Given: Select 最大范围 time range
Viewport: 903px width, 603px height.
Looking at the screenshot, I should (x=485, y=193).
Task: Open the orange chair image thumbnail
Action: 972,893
^^^^
* **Task description**:
Set down each entry from above once more, exactly as written.

* **Solution to this exercise**:
Given: Select 最大范围 time range
Viewport: 903px width, 603px height.
Looking at the screenshot, I should (x=485, y=193).
Task: Open the orange chair image thumbnail
Action: 972,893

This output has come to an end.